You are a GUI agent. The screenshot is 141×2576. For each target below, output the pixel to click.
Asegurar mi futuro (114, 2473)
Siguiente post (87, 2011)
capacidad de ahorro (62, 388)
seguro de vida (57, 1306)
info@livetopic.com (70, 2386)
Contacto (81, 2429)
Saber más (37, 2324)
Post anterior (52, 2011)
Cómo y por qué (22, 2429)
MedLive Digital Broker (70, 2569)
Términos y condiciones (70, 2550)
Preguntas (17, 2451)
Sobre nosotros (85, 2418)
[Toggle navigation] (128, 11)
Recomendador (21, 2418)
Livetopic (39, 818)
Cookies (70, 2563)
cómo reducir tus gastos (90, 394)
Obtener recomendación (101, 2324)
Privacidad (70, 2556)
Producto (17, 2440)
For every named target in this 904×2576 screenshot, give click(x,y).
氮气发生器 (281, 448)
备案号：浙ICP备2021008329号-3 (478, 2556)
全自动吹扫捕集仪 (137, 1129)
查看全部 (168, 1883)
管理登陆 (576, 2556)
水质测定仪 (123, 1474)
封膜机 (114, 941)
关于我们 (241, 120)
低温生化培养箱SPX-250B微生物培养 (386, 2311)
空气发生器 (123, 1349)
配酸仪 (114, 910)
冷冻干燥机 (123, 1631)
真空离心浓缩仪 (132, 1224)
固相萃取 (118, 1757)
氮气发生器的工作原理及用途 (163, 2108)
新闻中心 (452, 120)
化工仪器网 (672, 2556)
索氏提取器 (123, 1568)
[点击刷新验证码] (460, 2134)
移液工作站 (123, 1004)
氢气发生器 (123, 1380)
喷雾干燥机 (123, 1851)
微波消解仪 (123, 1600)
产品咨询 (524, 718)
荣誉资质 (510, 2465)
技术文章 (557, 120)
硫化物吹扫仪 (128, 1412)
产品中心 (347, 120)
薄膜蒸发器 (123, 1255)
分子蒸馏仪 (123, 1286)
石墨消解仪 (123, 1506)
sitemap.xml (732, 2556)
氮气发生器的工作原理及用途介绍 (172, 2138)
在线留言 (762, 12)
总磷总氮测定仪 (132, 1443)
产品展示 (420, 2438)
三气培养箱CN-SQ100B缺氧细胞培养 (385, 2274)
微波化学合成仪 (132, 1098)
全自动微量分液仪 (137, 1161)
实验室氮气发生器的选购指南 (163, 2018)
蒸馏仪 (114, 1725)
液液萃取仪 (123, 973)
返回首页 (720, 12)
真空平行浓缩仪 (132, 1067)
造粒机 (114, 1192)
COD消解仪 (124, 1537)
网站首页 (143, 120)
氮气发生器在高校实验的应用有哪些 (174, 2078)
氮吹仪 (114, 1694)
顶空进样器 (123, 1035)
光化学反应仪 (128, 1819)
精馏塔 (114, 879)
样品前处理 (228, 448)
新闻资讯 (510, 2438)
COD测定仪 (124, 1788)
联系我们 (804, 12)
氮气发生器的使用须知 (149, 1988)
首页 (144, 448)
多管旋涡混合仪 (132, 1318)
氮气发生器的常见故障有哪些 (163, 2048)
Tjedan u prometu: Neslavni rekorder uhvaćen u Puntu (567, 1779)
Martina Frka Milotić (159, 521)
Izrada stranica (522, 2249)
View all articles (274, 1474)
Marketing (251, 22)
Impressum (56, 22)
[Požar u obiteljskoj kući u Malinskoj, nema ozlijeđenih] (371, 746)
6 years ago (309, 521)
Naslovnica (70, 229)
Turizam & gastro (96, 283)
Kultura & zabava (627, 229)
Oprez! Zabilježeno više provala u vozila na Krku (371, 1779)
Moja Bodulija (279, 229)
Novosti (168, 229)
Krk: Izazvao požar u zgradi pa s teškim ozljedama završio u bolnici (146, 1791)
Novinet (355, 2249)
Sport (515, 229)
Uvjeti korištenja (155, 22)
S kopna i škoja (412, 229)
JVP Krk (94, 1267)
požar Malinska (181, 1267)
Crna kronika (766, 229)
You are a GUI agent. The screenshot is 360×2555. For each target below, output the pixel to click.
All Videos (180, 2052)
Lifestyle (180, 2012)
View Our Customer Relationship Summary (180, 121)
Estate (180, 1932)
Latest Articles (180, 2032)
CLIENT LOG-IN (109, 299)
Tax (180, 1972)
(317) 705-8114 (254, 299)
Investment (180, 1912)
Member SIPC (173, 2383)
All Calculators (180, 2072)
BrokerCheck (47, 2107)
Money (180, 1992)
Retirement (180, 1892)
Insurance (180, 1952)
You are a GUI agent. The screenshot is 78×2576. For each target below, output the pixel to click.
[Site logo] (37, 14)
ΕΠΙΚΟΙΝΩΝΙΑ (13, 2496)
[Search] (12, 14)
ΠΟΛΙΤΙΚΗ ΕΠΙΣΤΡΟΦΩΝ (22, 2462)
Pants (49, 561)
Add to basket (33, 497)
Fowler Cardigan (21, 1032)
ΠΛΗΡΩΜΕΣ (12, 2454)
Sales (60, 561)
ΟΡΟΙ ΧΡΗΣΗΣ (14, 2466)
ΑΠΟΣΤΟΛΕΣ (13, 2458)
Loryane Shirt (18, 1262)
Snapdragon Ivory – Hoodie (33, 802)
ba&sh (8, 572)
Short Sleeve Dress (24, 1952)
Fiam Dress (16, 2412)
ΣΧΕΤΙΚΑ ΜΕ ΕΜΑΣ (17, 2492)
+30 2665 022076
+ + + + + + +
● **Task description**:
Find all lines in the records that hold the word "pixel". Copy them.

● **Solution**:
You are a GUI agent. The screenshot is 141×2576. For each target below, output the pixel to click.
You are a GUI agent. The screenshot is 360×2555. For each target below, output the pixel to click.
You are a GUI agent. The screenshot is 78×2576. For each target below, output the pixel to click.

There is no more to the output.